EXERCISE DETAILS: From the text on hospital agency staff spending, reproduce word for word the part that begins at the words "In the second" and stops after the words "of Nursing (RCN).".

##### QUOTED PASSAGE #####

In the second quarter of the 2012/13 financial year, the Great Western Hospitals NHS Foundation Trust spent £360,546 on agency staff, according to a report by the Royal College of Nursing (RCN).

In 2013/14, the figure jumped to £1,877,083 for the same period, which health bosses say was due to a national nursing shortage and a recruitment drive, which saw more agency staff employed.

http://www.gazetteandherald.co.uk/n...es____three_times_as_much_as_the_year_before/
 
Might have something to do with Labour not training the young generation. Torys are training Apprentices etc for the future. 😉
 
Might have something to do with Labour not training the young generation. Torys are training Apprentices etc for the future. 😉

Or maybe it's because the Coalition have cut training for nurses, landed them with huge Uni fees, ruined morale and cut pay, making hospitals an unattractive career option and resulting in many leaving to work elsewhere in the world?

##### DATA EXCERPTS #####

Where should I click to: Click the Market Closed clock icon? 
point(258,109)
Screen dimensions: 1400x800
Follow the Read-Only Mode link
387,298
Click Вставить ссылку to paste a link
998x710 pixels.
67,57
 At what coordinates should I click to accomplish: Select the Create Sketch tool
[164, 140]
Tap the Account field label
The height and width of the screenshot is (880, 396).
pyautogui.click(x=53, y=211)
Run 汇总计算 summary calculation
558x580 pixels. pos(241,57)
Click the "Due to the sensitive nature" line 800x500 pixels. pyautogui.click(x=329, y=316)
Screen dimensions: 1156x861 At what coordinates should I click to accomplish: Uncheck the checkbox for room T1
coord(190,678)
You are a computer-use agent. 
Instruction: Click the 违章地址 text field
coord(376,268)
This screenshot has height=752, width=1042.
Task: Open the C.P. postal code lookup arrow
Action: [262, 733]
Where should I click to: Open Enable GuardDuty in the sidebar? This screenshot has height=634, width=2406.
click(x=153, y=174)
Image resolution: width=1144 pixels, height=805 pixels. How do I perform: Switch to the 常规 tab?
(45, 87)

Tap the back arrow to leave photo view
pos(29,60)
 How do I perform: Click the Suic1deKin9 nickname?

#####

RESULT FOR THIS TASK:
In the second quarter of the 2012/13 financial year, the Great Western Hospitals NHS Foundation Trust spent £360,546 on agency staff, according to a report by the Royal College of Nursing (RCN).